Cut even further from the part on your first cut. The pressure from nippers can create micro-fractures or "fogging" in clear plastic that shows up as a cloudy white spot - and on a clear piece, that's visible from every angle.
That said, before you go down the rabbit hole of making a clear part absolutely flawless, check whether the nub will actually be visible after assembly. A lot of clear parts - cockpit canopies, visor lenses, beam saber blades - have nub locations that end up hidden by surrounding armor or frame pieces. If the nub won't be visible once the kit is assembled, you just need it clean enough to be flush and not interfere with fit. Save the perfectionist energy for the spots people will actually see.
When you do need a clean finish on a visible clear part, you'll need to go higher in grits than you would on solid-color plastic. Sand up through 2000 grit and beyond, then use a plastic polishing compound to restore full clarity. It's more work, but the results are worth it on parts like exposed eye pieces or canopies that are front and center on the finished kit.
Undergates: Don't Overthink These
You'll notice that some kits - especially newer releases - have gates that connect to the underside or inner surface of parts rather than the edges. These are called undergates, and they're specifically designed so that any leftover nub mark is hidden once the part is assembled.
With undergates, you don't need to go through the full sand-and-polish routine. Clip the nub, trim it flush or close to flush with your knife, and move on. As long as the nub is removed cleanly enough that it doesn't interfere with assembly, you're done. The whole point of an undergate is that it won't be visible on the finished kit, so there's no reason to spend five minutes perfecting a surface nobody will ever see.
The same logic applies to regular gates on surfaces that will be completely covered by other parts. Check your instructions - if a piece is sandwiched between two other parts or sits against a frame, a quick cleanup is all it needs.
Common Mistakes to Avoid
Cutting flush on the first pass. This is the number one mistake. Always use two cuts minimum. The time you save trying to do it in one cut, you'll spend three times over trying to fix the stress mark - or worse, the gouge where you overcut into the part.
Using dull blades. A dull hobby knife requires more pressure, which means less control and more stress on the plastic. Swap blades frequently - they're cheap, and a fresh blade cuts cleaner and safer.
Skipping grits when sanding. Jumping from 400 grit straight to 2000 doesn't work. Each grit level exists to remove the scratch pattern from the previous one. Skip steps and you'll be left with visible scratches that no amount of fine-grit polishing will remove.

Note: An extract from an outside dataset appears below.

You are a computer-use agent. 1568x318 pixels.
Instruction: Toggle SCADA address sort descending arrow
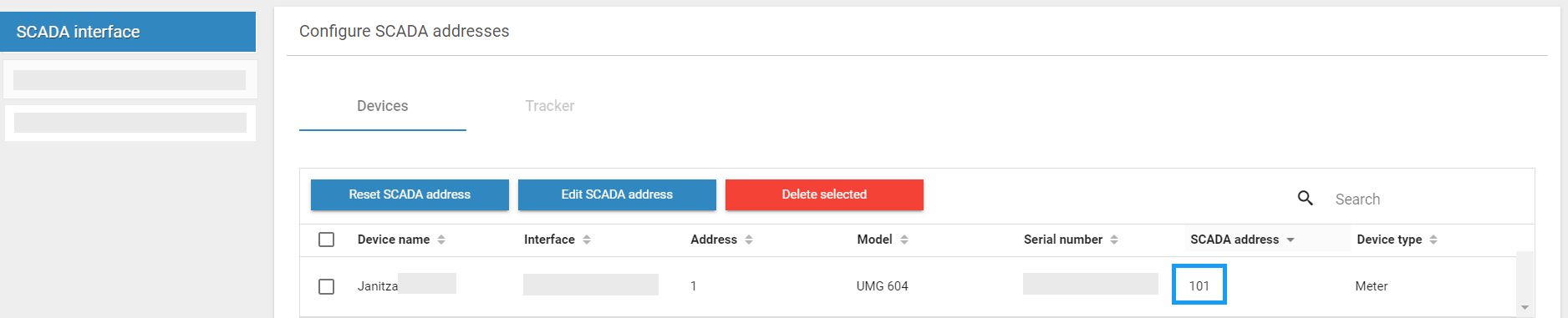[1291, 240]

Ignoring nubs on hidden surfaces. You'd be surprised how often a nub on a "hidden" surface actually prevents a part from fitting properly. Even if it won't be visible, check that nubs on connection points and peg surfaces are cleaned up.
Putting It All Together
Nub removal is one of those skills that feels slow and tedious at first but becomes nearly automatic with practice. Your first few kits might take longer because you're being careful (which is the right approach), but by kit number five or six, you'll have a rhythm. The two-cut method, a few passes with the hobby knife, quick progression through your sanding sticks - the whole process starts taking seconds per part instead of minutes.
If you're just getting started with Gunpla, understanding nub removal alongside how to read instruction symbols and choosing the right grade for your skill level will set you up for clean builds from the start. And once you've got nub removal down, the next steps - panel lining and top coating - will take your builds from clean to genuinely impressive.